### WHAT THE TASK REQUIRES
Replace every occurrence of "GUI agent" in the records below with "interface agent", and reproduce all of the records with nothing else changed.

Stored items
————————
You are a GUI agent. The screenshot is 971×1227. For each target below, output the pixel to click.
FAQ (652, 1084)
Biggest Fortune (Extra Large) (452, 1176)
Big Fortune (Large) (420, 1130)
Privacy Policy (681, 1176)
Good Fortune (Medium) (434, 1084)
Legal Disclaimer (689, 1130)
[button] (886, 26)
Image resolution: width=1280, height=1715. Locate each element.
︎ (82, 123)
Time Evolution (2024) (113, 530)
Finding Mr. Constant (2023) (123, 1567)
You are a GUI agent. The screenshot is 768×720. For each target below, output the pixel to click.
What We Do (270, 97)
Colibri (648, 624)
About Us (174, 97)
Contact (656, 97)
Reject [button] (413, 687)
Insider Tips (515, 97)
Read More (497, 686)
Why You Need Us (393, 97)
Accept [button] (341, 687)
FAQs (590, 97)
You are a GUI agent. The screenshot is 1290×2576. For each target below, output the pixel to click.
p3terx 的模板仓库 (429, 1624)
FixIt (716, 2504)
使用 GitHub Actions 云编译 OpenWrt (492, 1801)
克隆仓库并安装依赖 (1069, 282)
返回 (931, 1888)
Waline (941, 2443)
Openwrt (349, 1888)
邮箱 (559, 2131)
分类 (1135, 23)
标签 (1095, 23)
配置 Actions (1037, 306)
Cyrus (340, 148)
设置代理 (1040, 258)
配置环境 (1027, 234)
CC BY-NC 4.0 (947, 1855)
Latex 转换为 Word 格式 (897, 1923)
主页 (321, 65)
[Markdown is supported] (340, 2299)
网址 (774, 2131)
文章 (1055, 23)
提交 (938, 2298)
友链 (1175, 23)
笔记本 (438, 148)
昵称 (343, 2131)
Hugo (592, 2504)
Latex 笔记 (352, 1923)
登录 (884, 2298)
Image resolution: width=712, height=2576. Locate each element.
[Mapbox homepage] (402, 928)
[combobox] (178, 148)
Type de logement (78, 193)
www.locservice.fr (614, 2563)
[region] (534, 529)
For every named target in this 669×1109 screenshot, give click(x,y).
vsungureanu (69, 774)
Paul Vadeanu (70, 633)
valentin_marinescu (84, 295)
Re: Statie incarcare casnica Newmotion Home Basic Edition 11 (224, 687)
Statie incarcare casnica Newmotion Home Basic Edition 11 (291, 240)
————————
### ANSWER FOR THIS EXERCISE
You are a interface agent. The screenshot is 971×1227. For each target below, output the pixel to click.
FAQ (652, 1084)
Biggest Fortune (Extra Large) (452, 1176)
Big Fortune (Large) (420, 1130)
Privacy Policy (681, 1176)
Good Fortune (Medium) (434, 1084)
Legal Disclaimer (689, 1130)
[button] (886, 26)
Image resolution: width=1280, height=1715. Locate each element.
︎ (82, 123)
Time Evolution (2024) (113, 530)
Finding Mr. Constant (2023) (123, 1567)
You are a interface agent. The screenshot is 768×720. For each target below, output the pixel to click.
What We Do (270, 97)
Colibri (648, 624)
About Us (174, 97)
Contact (656, 97)
Reject [button] (413, 687)
Insider Tips (515, 97)
Read More (497, 686)
Why You Need Us (393, 97)
Accept [button] (341, 687)
FAQs (590, 97)
You are a interface agent. The screenshot is 1290×2576. For each target below, output the pixel to click.
p3terx 的模板仓库 (429, 1624)
FixIt (716, 2504)
使用 GitHub Actions 云编译 OpenWrt (492, 1801)
克隆仓库并安装依赖 (1069, 282)
返回 (931, 1888)
Waline (941, 2443)
Openwrt (349, 1888)
邮箱 (559, 2131)
分类 (1135, 23)
标签 (1095, 23)
配置 Actions (1037, 306)
Cyrus (340, 148)
设置代理 (1040, 258)
配置环境 (1027, 234)
CC BY-NC 4.0 (947, 1855)
Latex 转换为 Word 格式 (897, 1923)
主页 (321, 65)
[Markdown is supported] (340, 2299)
网址 (774, 2131)
文章 (1055, 23)
提交 (938, 2298)
友链 (1175, 23)
笔记本 (438, 148)
昵称 (343, 2131)
Hugo (592, 2504)
Latex 笔记 (352, 1923)
登录 (884, 2298)
Image resolution: width=712, height=2576. Locate each element.
[Mapbox homepage] (402, 928)
[combobox] (178, 148)
Type de logement (78, 193)
www.locservice.fr (614, 2563)
[region] (534, 529)
For every named target in this 669×1109 screenshot, give click(x,y).
vsungureanu (69, 774)
Paul Vadeanu (70, 633)
valentin_marinescu (84, 295)
Re: Statie incarcare casnica Newmotion Home Basic Edition 11 (224, 687)
Statie incarcare casnica Newmotion Home Basic Edition 11 (291, 240)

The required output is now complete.